◆ What you should do ◆
Give an exact copy of the lines of the records below, starting at the line containing "This screenshot has height=493, width=728." and running to the end.

◆ Excerpted data ◆
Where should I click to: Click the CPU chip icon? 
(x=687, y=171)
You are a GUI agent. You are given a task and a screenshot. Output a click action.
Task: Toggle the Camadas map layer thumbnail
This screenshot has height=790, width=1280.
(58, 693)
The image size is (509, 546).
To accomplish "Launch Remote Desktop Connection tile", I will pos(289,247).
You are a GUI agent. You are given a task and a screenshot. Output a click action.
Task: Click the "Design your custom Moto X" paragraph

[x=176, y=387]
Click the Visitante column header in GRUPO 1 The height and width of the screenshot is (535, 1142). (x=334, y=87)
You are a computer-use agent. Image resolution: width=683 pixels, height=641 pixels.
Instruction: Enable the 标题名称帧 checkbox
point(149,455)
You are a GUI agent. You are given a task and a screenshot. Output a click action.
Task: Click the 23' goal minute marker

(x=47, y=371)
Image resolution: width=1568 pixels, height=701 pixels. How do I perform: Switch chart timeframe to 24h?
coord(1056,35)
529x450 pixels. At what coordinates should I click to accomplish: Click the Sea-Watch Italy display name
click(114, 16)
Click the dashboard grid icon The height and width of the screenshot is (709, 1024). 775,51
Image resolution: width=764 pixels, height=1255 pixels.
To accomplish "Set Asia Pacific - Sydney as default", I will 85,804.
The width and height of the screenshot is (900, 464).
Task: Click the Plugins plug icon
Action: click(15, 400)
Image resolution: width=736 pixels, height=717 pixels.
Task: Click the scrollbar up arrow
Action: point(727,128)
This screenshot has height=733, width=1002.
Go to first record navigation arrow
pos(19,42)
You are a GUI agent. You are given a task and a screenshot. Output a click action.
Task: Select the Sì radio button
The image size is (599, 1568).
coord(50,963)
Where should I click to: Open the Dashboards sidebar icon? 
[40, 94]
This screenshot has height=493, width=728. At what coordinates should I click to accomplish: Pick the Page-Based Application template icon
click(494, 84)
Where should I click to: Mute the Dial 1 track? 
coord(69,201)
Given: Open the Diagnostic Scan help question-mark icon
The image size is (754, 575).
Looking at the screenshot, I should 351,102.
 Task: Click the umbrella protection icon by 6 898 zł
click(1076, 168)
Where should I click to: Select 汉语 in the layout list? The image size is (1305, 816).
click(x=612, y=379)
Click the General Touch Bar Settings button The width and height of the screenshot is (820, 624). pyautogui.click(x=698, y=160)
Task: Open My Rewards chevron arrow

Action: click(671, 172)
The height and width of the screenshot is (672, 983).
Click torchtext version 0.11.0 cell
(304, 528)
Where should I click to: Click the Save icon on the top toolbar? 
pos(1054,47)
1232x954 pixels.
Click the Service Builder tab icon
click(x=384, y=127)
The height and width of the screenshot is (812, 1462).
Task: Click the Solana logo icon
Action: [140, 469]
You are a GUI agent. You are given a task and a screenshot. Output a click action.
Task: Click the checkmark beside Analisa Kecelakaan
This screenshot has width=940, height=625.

◆ Task solution ◆
This screenshot has height=493, width=728. At what coordinates should I click to accomplish: Pick the Page-Based Application template icon
click(494, 84)
Where should I click to: Mute the Dial 1 track? 
coord(69,201)
Given: Open the Diagnostic Scan help question-mark icon
The image size is (754, 575).
Looking at the screenshot, I should 351,102.
 Task: Click the umbrella protection icon by 6 898 zł
click(1076, 168)
Where should I click to: Select 汉语 in the layout list? The image size is (1305, 816).
click(x=612, y=379)
Click the General Touch Bar Settings button The width and height of the screenshot is (820, 624). pyautogui.click(x=698, y=160)
Task: Open My Rewards chevron arrow

Action: click(671, 172)
The height and width of the screenshot is (672, 983).
Click torchtext version 0.11.0 cell
(304, 528)
Where should I click to: Click the Save icon on the top toolbar? 
pos(1054,47)
1232x954 pixels.
Click the Service Builder tab icon
click(x=384, y=127)
The height and width of the screenshot is (812, 1462).
Task: Click the Solana logo icon
Action: [140, 469]
You are a GUI agent. You are given a task and a screenshot. Output a click action.
Task: Click the checkmark beside Analisa Kecelakaan
This screenshot has width=940, height=625.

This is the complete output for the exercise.